On that note, when the Informer wondered past the O2 store on Oxford Street this morning, he noted only about 20 or 30 people queuing up outside to get their hands on the iPhone 4S, which launches today. The lines were significantly shorter than those he’d seen at previous events. The queues of people waiting to download iOS 5 from Apple’s servers were considerable longer however, with plenty of users complaining that they couldn’t get on to Apple’s infrastructure to download the update. The Informer has also heard that some iPhone 4 users have had a less than stellar experience with the upgrade itself, which has caused glitches on some devices.

Meanwhile, while swigging cocktails, courtesy of Courvoisier at the Wired after party on Thursday night, he got his hands on a new Samsung gadget which looks for all the world like a slightly larger Nexus S, and sports what looked like Android Ice Cream Sandwich.

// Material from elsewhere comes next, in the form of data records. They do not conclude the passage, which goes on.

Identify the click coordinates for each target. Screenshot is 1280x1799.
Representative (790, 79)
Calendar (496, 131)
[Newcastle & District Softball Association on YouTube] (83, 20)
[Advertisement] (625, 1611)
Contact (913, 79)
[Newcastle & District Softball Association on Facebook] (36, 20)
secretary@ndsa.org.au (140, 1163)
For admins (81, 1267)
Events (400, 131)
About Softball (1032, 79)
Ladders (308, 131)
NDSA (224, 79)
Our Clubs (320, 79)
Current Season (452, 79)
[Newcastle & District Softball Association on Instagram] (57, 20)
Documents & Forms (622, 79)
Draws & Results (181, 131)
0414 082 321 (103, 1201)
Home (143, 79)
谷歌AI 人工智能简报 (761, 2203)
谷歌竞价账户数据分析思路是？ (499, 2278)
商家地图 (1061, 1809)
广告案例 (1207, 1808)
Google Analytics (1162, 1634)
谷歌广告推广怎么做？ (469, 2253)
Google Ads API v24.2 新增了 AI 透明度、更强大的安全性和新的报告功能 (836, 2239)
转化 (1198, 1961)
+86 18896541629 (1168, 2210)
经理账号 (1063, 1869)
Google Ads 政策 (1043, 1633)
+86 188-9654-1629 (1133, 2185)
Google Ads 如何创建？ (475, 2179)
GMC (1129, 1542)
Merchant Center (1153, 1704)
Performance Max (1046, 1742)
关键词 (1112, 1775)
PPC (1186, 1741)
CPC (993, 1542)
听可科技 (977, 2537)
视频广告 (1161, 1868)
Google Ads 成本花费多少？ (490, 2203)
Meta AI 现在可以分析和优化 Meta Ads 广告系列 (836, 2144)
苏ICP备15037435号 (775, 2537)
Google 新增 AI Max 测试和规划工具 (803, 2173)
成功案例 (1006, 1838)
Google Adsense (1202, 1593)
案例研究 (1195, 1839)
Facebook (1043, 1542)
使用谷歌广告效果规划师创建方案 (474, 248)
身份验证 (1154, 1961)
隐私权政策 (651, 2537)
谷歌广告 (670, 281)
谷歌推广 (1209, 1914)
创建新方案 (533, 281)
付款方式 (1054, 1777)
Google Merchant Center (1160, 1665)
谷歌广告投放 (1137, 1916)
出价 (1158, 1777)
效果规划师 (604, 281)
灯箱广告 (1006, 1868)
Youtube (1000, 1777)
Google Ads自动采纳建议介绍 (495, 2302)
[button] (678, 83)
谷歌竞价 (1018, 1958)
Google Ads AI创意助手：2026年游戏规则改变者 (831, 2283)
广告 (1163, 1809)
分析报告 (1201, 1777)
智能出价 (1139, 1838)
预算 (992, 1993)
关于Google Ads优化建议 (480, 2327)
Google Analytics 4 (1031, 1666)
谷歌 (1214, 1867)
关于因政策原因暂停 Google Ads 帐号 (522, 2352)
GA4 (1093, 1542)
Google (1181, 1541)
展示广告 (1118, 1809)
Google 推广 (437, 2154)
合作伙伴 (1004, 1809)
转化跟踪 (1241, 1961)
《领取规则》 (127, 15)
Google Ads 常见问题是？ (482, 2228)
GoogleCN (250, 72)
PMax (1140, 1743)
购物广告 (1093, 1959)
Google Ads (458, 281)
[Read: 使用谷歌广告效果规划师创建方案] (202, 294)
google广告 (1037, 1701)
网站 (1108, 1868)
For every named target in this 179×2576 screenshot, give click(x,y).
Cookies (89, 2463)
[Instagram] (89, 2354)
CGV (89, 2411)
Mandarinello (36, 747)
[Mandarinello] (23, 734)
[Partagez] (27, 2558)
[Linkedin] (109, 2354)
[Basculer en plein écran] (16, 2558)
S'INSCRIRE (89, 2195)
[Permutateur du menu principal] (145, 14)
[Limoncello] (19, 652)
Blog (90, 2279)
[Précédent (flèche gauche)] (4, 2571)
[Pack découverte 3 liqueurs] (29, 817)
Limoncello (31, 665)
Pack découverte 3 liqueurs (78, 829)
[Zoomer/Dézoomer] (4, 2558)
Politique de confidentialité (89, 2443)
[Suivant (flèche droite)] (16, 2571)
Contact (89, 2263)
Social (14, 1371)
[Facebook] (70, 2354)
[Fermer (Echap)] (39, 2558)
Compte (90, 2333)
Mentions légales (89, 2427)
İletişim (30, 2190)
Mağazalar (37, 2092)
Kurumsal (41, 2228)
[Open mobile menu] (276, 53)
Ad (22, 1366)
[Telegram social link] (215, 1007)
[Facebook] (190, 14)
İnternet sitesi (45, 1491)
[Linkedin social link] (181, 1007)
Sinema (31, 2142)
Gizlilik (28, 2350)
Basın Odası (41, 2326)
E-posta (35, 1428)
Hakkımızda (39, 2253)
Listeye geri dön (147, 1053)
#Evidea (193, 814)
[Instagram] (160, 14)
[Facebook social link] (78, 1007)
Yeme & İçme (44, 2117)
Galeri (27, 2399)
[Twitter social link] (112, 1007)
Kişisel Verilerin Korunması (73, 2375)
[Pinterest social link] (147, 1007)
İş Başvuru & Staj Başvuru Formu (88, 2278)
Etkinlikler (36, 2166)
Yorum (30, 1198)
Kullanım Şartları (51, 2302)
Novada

It was very, very nice, and all the Informer can say is that we might hear more about it next week.

Bad PR award of the week has to go to RIM, for the persistent outage of the BlackBerry service this week. The Informer is sure many of you are suffering from the problem, which prompted founder and co-CEO Mike Lazaridis to go on YouTube and apologize to users.

The outage initially affected users in Europe, the Middle East and Africa but has since spread to affect users in Asia and South and Central America as well. According to Lazaridis, the BlackBerry service is now “approaching normal levels of service in Europe, Middle East, India and Africa.” Apparently, the disruption was caused by a server issue at one of RIM’s datacentres in the UK town of Slough.

RIM’s CIO Robin Bienfait added: “You’ve depended on us for reliable, real-time communications, and right now we’re letting you down. We are taking this very seriously and have people around the world working around the clock to address this situation. We believe we understand why this happened and we are working to restore normal service levels in all markets as quickly as we can.”

UAE mobile operators Etisalat and Du have both announced that they will compensate BlackBerry users for the recent disruption to their services after a failover did not function as previously tested, Lazaridis said.

Ovum analyst Nick Dillon was sympathetic to the company, citing the outage as the first major disruption to the BlackBerry service since 2009, during which time the number of BlackBerry users has doubled. However, he acknowledged that this period of sustained downtime will again call into question RIM’s reliance on its centralised network architecture.

“While the disruption to the BlackBerry service is an unfortunate event for RIM, there are wider and more important issues which the company faces. These include capitalising on its growth in the consumer market, maintaining its stronghold in the enterprise, and updating its software platform to cope with increasing competition from Apple, Android and Windows Phone,” Dillon added.

Maybe there’s a lesson about eggs and baskets there.